Declining to expand the tort of malicious prosecution, a unanimous Supreme Court in Sheldon Appel, supra, 47 Cal.3d at page 873, observed: "While the filing of frivolous lawsuits is certainly improper and cannot in any way be condoned, in our view the better means of addressing the problem of unjustified litigation is through the adoption of measures facilitating the speedy resolution of the initial lawsuit and authorizing the imposition of sanctions for frivolous or delaying conduct within that first action itself, rather than through an expansion of the opportunities for initiating one or more additional rounds of malicious prosecution litigation after the first action has been concluded." (Accord Lossing v. Superior Court (1989) 207 Cal.App.3d 635, 638-640[ 255 Cal.Rptr. 18]; see also Tellefsen v. Key System Transit Lines, supra, 198 Cal.App.2d at p. 615 [Court of Appeal has remedies for frivolous appeals]; Green v.

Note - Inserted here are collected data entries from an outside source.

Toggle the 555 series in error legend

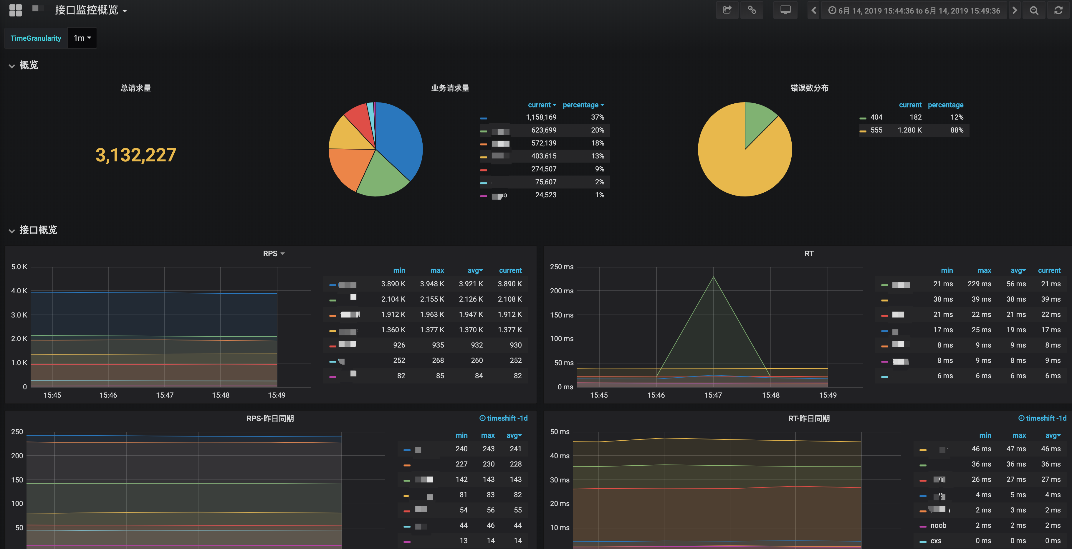[876, 130]
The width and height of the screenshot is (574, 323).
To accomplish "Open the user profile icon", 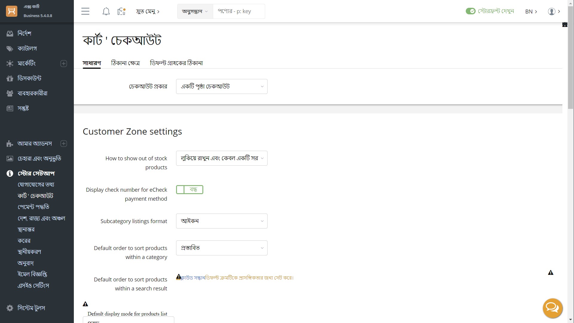I will pyautogui.click(x=552, y=11).
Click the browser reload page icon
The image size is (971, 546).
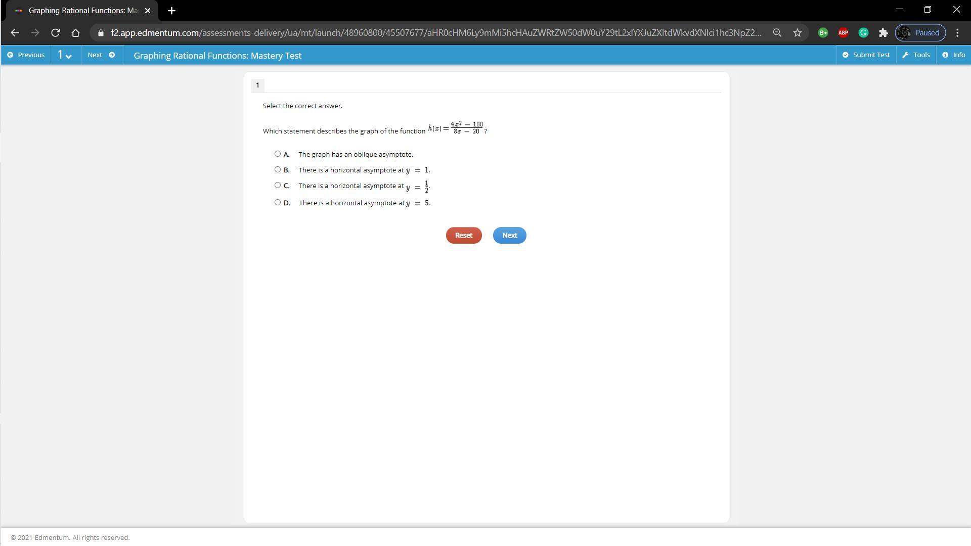56,33
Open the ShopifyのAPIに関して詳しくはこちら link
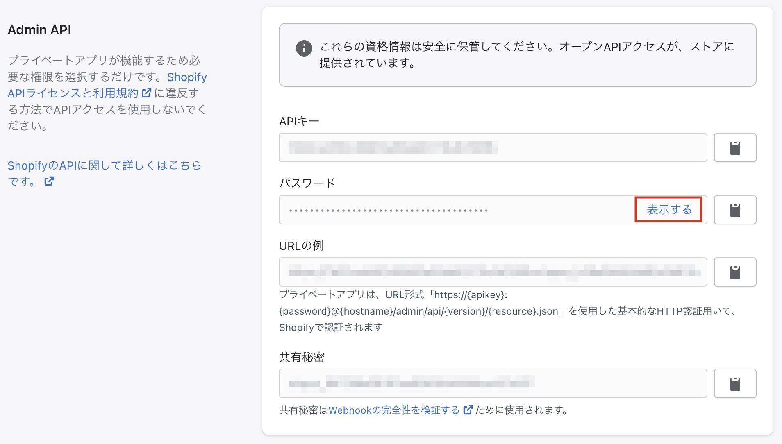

Uccelli (1989) 207 Cal.App.3d 1112, 1122-1123 [ 255 Cal.Rptr. 315] [preference for court hearing the order to show cause in a dissolution action to award sanctions if contempt proceeding is brought in bad faith].) Expanding the applicability of the abuse of process action, as proposed by appellant, would accomplish the result criticized in Sheldon Appel.